LOS ANGELES – Chaos has announced that V-Ray has won an Engineering Emmy for ushering in new levels of photorealistic visual effects in episodic productions. The award honors technical developments that are “so innovative in nature that they materially affect the production, recording, transmission, or reception of television.” The award will be presented by the Television Academy Engineering Committee live at their annual event on October 21.
Used on hundreds of shows since 2003, including hits like Game of Thrones, Stranger Things and Star Trek: Discovery, V-Ray ensures a seamless blend of real and virtual elements on screen through the use of physically based rendering and adaptive ray tracing. Optimized to handle large production scenes, V-Ray is used to render digital environments, digidoubles, creatures, vehicles and more in a highly efficient way, helping it take hold at prestigious studios like Digital Domain, Zoic Studios, Scanline VFX, FuseFX, Mackevision and more.
“We are very honored by this award, and are happy to have played even a small part in helping artists achieve their visions. It feels like every year we see something new and exciting happening in episodics, which gives our team the inspiration we need to push the software even more,” said Vlado Koylazov, CTO and co-founder of Chaos. “I am thankful for all the studios that have made V-Ray a part of their pipeline, and all the developers who work hard behind the scenes to make it even better. There’s more to come.”
V-Ray Users Weigh In
“We use V-Ray every day to achieve the highest quality render output and iterate quickly on a very compressed delivery schedule,” said Matt Smith, digital effects supervisor at Digital Domain. “As we continue to bring film-quality VFX to episodics, V-Ray has become especially important to shows like Wandavision, where it helped us create over 300 shots for the season finale’s Witch and Vision battle scenes. Congratulations to Chaos, this is well deserved!”
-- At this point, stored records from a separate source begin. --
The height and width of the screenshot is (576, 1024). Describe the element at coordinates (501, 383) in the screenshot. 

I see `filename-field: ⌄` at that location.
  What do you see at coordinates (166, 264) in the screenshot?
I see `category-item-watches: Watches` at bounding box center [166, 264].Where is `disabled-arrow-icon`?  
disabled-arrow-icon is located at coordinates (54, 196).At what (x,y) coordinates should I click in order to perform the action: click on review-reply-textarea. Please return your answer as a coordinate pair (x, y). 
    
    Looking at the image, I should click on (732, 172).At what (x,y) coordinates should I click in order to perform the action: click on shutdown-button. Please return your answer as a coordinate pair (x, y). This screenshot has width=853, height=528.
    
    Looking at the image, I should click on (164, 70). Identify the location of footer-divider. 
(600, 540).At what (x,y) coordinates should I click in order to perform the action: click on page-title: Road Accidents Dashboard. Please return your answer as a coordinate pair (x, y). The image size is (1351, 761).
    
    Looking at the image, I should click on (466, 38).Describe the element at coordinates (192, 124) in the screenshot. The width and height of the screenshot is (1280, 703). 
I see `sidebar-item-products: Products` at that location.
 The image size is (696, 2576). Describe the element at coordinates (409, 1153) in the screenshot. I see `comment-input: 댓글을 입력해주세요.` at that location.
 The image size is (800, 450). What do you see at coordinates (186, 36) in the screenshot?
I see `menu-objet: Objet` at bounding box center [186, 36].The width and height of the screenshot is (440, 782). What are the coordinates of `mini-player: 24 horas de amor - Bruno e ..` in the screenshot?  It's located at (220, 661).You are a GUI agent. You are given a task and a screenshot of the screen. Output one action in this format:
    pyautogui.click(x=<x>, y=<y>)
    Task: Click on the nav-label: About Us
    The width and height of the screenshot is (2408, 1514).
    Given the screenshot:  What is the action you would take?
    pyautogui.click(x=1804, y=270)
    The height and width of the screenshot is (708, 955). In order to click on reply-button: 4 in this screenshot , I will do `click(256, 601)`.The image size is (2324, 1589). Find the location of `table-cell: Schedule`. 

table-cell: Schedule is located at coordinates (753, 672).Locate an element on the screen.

“V-Ray has been at the core of Zoic's CG render pipeline for the past 14 years, producing close to 75 million rendered frames for 1,893 episodes, for all the major studios including Disney, Netflix and Amazon,” said Saker Klippsten, CTO at Zoic Studios. “The support from Chaos is also first class. They’re always there to help implement new features and fixes to meet our needs, allowing us to focus on the creative and solve other pipeline issues.”